ИСХОДНЫЙ ОТРЫВОК
________________________
1 Григорий Нисский. Об устроении человека / Пер., прим. и послесловие В.М. Лурье. СПб., 1995. С. 50.
Трансцендентная Божественная Личность создает подобную себе личность человеческую, нерастворимую в стихиях универсума. В этом диалогическом отношении двух трансценденций космос вытесняется в сферу адиафорон (безразличного). В то же время картина космоса в христианстве принципиально антропологизируется, становясь зависимой от человеческих начал в таких масштабах, которые немыслимы для античной космологии. Прежде всего, только к человеку обращен Божественный замысел о творении "по образу и подобию". Далее, христианство есть в сущности религия спасения человека и весь порядок мира и истории ориентирован на решение именно этой задачи.
Но высшее признание абсолютно прерогативного статуса человека, - как в его величии, так и в его уничижении, - заключается в том, что Бог, воплощаясь, принимает человеческий образ ("зрак раба"), чтобы возвысить человека до божественного образа (классическая формула богословия: "Бог стал человеком, чтобы человек стал Богом"). Самое красноречивое, но в то же время возмутительное для античного миропонимания, свидетельство сверхприродного статуса человека - это порядок отношений между миром и человеком, выраженный в параболе грехопадения и спасения. Нравственное падение человека становится не просто фактом истории "первого" Адама, но и событием универсально-космическим: оно влечет за собой моральное превращение всей природы, нарушение порядка всего сущего. С этого момента зло приходит в мир. И возродиться природа должна только через восстановление человека. Моральное и физическое спасение мира становится задачей религиозного человека. Судьба космоса оказывается в зависимости от частной человеческой судьбы. Мир отступает в тень человека.
________________________
ДАННЫЕ ДЛЯ ЗАДАНИЯ
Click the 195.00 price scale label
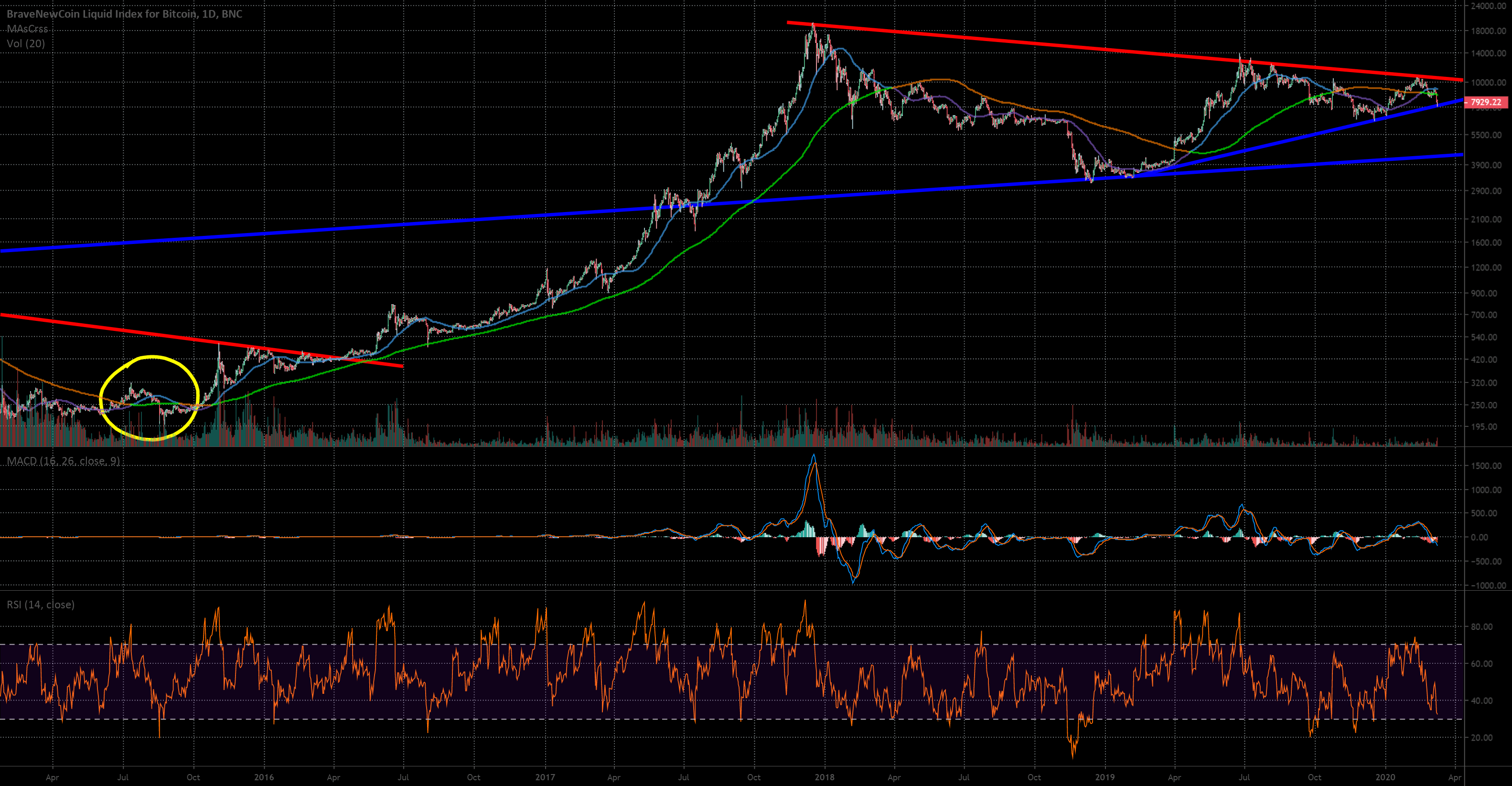Viewport: 1512px width, 786px height. (x=1484, y=426)
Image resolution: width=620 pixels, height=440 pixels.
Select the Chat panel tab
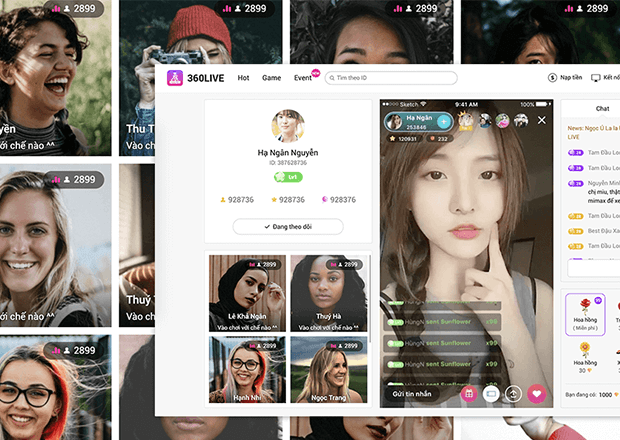602,108
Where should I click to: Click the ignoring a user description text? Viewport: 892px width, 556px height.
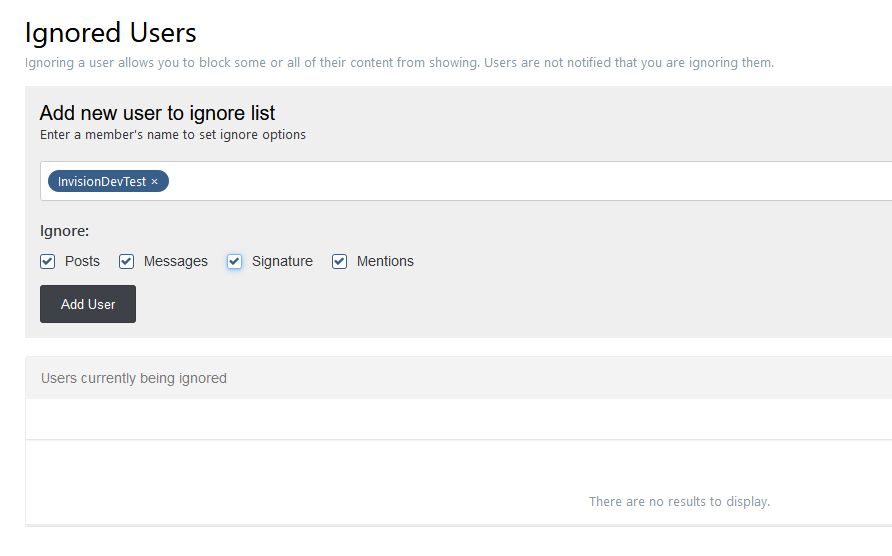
________________________
ЗАДАЧИ
- 1) Куда, согласно отрывку, вытесняется космос в диалогическом отношении двух трансценденций?
- 2) Перепишите все записи, заменив «Select» на «Open» и больше ничего не меняя. Картинки в ответ не включайте.
Отрывок и записи между собой не связаны.

ОТВЕТЫ ПО ЗАДАЧАМ
- 1) В сферу адиафорон, то есть безразличного.

- 2)
Click the 195.00 price scale label
Viewport: 1512px width, 786px height. (x=1484, y=426)
Image resolution: width=620 pixels, height=440 pixels.
Open the Chat panel tab
602,108
Where should I click to: Click the ignoring a user description text? Viewport: 892px width, 556px height.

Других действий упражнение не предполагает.